Perché e come impegnarsi per la pace
La pace non è un’utopia nel senso deteriore del termine, ha affermato il Rettore dell’Università di Pisa Paolo Mancarella all’apertura dei lavori, ma un obiettivo concreto e praticabile: le università possono scegliere, qui e ora, di “stare dalla parte dell’umanità”, prendendosi cura della formazione delle nuove generazioni e mettendole in grado di dialogare, di assumere il punto di vista degli altri, di prevenire l’insorgere di conflitti violenti, di costruire le condizioni affinché la guerra esca dalla storia.
Molti altri Rettori e Rettrici sono intervenuti per ribadire le ragioni che hanno spinto le rispettive università ad aderire alla rete. È emersa, nella pluralità delle motivazioni, una forte convergenza sull’esigenza di promuovere un tipo di formazione e di sapere capace di contribuire realmente a diffondere valori e pratiche di pace, in un tempo segnato da molteplici crisi e conflitti che mettono a repentaglio il futuro dell’umanità.
Il Rettore dell’Università degli Studi di Brescia, Maurizio Tira, ha ricordato la cerimonia con cui, nell’anniversario della promulgazione delle leggi razziali fasciste, è stato chiesto il perdono alle Comunità ebraiche che hanno sofferto l’espulsione dall’accademia di numerosi docenti e ricercatori, oltre che di studenti e studentesse. Questo evento segnala, a suo avviso, come il mondo universitario debba porsi in costante dialogo con la società civile, sviluppando uno sguardo critico sulla propria storia e sul proprio modo di operare, promuovendo forme di collegamento tra i diversi atenei ispirate alla collaborazione e non alla competizione.
La Rettrice della Scuola Superiore Sant’Anna di Pisa, Sabina Nuti, ha espresso l’auspicio che la Rete aiuti le varie università italiane a elaborare una visione condivisa sulle grandi sfide del nostro tempo, trovando la forza di prendere posizione in modo netto, con consapevolezza, rispetto alla difficile situazione mondiale. Ci sono almeno 165 conflitti armati oggi nel mondo, ha ricordato Stefano Bronzini, Rettore dell’Università di Bari, la maggior parte dei quali sono ignorati dai media e dimenticati dall’opinione pubblica: contro l’indifferenza e la normalizzazione della guerra, la Rete deve promuovere in tutte le sue forme l’educazione alla pace, a partire dalla cura per il linguaggio. Occorre ridare valore alle parole che usiamo, come hanno fatto i/le costituenti quando hanno deciso di esprimere non un generico rifiuto ma un più forte e radicale ripudio della guerra. Giovanni Molari, in rappresentanza dell’Università di Bologna, si è unito all’auspicio che la Rete diventi sempre più capace di inviare alla società e alla politica un messaggio chiaro: le università sono impegnate concretamente a costruire una società di pace, svolgendo un ruolo di monitoraggio e indirizzo rispetto alle politiche nazionali, affinché siano attuati i principi della nostra Costituzione.

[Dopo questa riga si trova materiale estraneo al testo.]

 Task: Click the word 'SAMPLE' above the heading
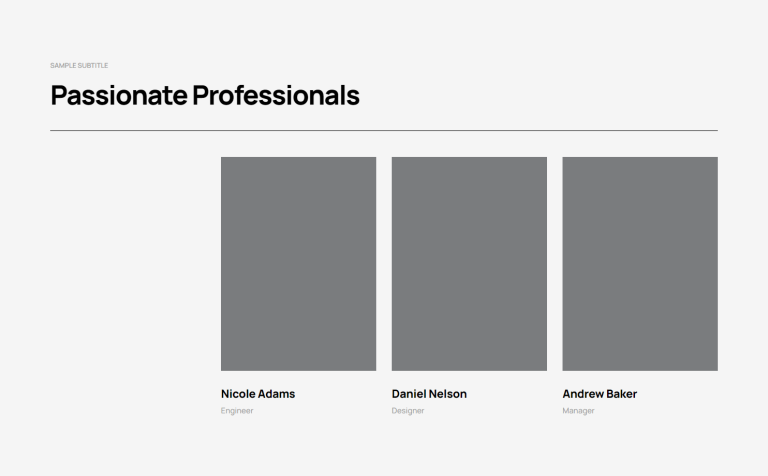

Claudio Pettinari, Rettore dell’Università di Camerino, ha auspicato che l’educazione alla pace, nel senso più ampio e profondo del concetto, vada oltre l’istituzione di singoli corsi di laurea per diventare parte integrante di ogni percorso formativo universitario. Tutti i corsi di laurea dovrebbero, a suo avviso, includere insegnamenti che facciano riflettere sul contributo che ogni disciplina può dare alla costruzione della pace, così come sulla responsabilità sociale del mondo della ricerca. Questa prospettiva radicalmente interdisciplinare è stata ripresa da Francesca Longo, intervenuta in rappresentanza del Rettore dell’Università di Catania: gli studi sui conflitti e sulla pace sono necessari in tutte le discipline, ancora di più in un tempo come il nostro in cui la guerra sembra essere accettata come un “male necessario”, incancellabile dalle relazioni internazionali.
L’impegno per la pace delle università non consiste soltanto in interventi formativi o in un’accresciuta consapevolezza del ruolo della ricerca per l’innovazione sociale e la tenuta democratica. Alessandra Petrucci, Rettrice dell’Università di Firenze, ha ricordato come il suo ateneo abbia promosso azioni concrete per contrastare le vulnerabilità e le discriminazioni, favorendo il dialogo e l’inclusione. Nello stesso spirito il Rettore dell’Università di Modena e Reggio Emilia, Carlo Adolfo Posti, ha augurato che RUniPace possa promuovere dentro e fuori di sé una autentica “cultura del rispetto” e sappia indirizzare il lavoro di ricerca all’analisi e al contrasto delle disuguaglianze, spesso causa di conflitti violenti, in collaborazione con la società civile. Anche la partecipazione della Rete alla Marcia per la Pace Perugia-Assisi, ha fatto notare Gian Luca Gregori, Rettore della Università Politecnica delle Marche, ha contribuito a ripensare e rinsaldare i rapporti tra società civile e università nell’attuazione dei principi costituzionali.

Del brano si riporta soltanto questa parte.